For a hook, we got?  On Halloween night, the Bradbury character sees a dead man on the wall that separates the studio from the neighbouring cemetery, and he finds that it is the body of the former leader of the studio, dead now for twenty years.  Then he notices that the body isn’t actually real, and that it’s a dummy — and from there we enter a maze of lies, nostalgia and deceit that the studio has held on to for decades.  There have been murders aplenty, secrets are revealed, and there is at least one actual monster that haunts the movie sets.

Although he mostly wrote what we now class as SF, Ray Bradbury’s storytelling is suited to the mystery genre.  He can drag the reader pretty far in to the ghastly depths with those sharp claws of his, although on its ground level, the writing can be a little disjointed and you have to concentrate hard to keep up at times.
Ray Bradbury started writing in pulp science-fiction magazines in the 1940s, and in The Martian Chronicles (1950) he offered the colonisation of Mars in the 21st Century as a retelling of the frontier style American stories that are always popular, while getting in some great commentary concerning the destruction of Native Americans, creating an elegiac book in a way.  

By the mid-'50s, Bradbury’s stories were appearing in Esquire, and Gilbert Highet had called him "the finest living writer of fantastic fiction".  Bradbury was in the 1950s a rising star in film writing also, working on projects including "It Came From Outer Space" to John Huston's "Moby Dick."

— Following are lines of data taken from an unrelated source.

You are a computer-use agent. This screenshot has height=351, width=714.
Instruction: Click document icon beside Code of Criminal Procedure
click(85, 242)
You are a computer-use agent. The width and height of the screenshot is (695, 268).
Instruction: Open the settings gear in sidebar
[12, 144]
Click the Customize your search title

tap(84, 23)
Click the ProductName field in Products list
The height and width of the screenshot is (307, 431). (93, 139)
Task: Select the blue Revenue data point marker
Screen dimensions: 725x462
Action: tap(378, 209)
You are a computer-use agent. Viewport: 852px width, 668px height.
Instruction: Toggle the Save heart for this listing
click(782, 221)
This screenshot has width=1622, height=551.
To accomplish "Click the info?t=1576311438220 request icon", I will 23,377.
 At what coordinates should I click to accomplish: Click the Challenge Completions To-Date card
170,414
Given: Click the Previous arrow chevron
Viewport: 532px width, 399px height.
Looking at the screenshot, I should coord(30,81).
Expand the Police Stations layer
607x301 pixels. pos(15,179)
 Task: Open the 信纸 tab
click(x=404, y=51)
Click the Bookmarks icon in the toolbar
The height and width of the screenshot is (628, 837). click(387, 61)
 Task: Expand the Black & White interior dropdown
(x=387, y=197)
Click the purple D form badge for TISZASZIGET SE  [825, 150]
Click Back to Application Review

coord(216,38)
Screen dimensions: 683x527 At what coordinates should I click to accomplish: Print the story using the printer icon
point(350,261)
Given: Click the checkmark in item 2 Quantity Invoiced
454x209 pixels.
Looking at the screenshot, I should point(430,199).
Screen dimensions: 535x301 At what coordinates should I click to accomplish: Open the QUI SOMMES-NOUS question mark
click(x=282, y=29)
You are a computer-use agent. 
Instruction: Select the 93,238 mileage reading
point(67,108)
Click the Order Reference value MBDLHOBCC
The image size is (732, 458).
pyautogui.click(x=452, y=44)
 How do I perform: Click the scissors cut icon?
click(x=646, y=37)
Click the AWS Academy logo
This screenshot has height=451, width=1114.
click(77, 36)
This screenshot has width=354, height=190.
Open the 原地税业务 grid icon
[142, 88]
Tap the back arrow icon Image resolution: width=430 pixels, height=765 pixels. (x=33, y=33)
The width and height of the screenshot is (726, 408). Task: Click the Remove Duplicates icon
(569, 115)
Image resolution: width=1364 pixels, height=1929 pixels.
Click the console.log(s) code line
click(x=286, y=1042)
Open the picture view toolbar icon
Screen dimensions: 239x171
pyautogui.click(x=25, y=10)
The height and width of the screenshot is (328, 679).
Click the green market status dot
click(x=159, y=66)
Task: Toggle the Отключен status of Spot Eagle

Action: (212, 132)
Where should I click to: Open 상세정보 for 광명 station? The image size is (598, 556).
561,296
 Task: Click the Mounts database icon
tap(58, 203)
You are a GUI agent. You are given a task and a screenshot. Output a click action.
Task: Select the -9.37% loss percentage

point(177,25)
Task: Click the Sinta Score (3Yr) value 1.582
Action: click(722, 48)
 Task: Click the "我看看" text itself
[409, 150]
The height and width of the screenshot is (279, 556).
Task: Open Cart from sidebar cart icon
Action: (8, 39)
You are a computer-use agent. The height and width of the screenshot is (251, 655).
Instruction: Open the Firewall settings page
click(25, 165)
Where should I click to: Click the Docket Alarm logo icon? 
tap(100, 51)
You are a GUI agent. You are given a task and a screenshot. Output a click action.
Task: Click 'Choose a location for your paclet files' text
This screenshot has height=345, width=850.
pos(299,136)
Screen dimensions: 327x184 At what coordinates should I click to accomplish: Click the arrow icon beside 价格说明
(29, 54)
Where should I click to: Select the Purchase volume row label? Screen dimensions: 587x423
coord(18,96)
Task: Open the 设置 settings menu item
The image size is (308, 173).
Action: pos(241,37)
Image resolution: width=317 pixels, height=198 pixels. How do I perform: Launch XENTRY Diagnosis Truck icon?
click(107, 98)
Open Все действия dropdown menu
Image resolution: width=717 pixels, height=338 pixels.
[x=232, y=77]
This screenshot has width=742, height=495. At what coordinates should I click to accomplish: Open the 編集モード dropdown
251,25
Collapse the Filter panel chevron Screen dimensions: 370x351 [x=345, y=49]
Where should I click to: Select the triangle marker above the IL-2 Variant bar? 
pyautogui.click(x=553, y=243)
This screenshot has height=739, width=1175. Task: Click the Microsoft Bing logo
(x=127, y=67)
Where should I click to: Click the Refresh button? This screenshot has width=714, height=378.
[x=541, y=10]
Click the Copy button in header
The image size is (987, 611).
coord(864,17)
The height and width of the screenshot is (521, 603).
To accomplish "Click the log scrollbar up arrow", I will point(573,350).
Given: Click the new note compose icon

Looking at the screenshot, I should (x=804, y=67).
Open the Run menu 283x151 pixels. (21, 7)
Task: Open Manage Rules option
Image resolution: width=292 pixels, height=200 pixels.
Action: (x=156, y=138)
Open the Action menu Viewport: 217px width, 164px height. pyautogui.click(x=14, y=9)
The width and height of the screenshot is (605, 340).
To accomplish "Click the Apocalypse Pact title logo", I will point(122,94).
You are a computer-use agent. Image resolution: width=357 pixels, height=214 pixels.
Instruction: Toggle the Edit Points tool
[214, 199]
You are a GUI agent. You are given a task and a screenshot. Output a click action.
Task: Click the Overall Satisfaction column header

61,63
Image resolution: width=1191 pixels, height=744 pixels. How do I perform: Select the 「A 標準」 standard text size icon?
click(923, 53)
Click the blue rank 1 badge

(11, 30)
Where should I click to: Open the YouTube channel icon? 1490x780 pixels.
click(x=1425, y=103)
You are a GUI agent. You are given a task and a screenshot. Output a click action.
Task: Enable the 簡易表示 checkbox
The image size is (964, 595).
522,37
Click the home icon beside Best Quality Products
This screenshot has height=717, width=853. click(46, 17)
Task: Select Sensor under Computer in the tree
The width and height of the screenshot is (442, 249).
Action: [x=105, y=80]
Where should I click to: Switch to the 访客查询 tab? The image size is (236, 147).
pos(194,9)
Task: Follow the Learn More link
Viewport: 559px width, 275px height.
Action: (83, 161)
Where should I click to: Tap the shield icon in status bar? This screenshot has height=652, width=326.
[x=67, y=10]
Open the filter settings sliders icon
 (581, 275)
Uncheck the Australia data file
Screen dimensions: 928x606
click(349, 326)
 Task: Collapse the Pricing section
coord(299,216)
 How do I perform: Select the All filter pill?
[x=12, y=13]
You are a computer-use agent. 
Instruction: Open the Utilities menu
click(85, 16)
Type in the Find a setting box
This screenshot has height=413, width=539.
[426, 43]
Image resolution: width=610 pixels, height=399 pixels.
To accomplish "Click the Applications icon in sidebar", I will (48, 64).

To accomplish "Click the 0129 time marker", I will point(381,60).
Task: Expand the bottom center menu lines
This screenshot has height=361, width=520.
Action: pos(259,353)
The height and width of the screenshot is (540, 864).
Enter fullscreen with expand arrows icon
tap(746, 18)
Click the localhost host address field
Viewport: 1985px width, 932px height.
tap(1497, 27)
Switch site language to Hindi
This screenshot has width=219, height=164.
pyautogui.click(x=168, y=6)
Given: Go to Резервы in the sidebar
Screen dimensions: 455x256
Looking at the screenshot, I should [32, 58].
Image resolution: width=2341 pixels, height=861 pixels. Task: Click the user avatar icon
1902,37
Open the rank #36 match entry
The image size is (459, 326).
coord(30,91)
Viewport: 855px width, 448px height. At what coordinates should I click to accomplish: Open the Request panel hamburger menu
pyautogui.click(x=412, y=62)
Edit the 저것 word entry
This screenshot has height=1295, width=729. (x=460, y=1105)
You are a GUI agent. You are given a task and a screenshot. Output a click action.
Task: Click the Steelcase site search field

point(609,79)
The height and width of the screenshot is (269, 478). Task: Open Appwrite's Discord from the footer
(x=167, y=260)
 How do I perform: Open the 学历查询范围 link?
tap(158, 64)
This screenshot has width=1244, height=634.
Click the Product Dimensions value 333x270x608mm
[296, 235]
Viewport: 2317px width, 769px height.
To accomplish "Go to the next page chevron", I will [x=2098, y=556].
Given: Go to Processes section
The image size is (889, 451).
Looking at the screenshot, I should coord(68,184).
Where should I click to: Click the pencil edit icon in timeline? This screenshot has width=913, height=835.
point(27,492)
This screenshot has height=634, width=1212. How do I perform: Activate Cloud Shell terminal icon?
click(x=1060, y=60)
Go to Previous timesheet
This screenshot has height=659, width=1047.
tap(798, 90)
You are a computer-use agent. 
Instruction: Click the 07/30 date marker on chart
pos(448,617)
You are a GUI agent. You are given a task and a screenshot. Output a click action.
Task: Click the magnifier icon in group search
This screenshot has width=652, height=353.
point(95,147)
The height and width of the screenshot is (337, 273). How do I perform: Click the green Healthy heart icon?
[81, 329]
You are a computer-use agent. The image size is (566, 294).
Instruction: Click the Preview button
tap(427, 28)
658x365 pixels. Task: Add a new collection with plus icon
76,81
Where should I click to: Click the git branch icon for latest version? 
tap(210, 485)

A Graveyard for Lunatics is a kind of nostalgia trip for Bradbury,  and he describes both the Hollywood he knew and aspired to as a kid and the Hollywood he came to work in.  The book is without mercy shown, a collision of the two.

Out of this rises a tall tale, a true rendering of the Hollywood Gothic style, in which Bradbury's unnamed narrator, whose biography parallels Bradbury's own, meets many wild characters including Stanislau Groc, the makeup artist responsible for embalming Lenin, and a guy called J.C., a philandering alcoholic who’s played Christ in so many films that he has permanently adopted the role.  Bradbury’s moody poetic style is also to the fore, as he describes the last dying momentray glow of the great studios of yore:
Late at night a motion-picture studio talks to itself. If you move along the dark alleys past the buildings where the editing rooms on the top floors whisper and bray and roar and snack-chatter until two or three or four in the morning, you hear chariots rushing by in the air . . . or Niagara pouring itself down the studio towers into the film vaults . . . the night people keep working these shadowed hours because they prefer the company of Moviolas and flicker-moth screens and close-up lovers to the people stranded at noonday, stunned by reality outside the walls. It is a long-after-midnight collision of buried voices and lost musics caught in a time cloud between buildings, released from high open doors or windows while the shadows of the cutter-editors loom on the pale ceilings bent over enchantments . . .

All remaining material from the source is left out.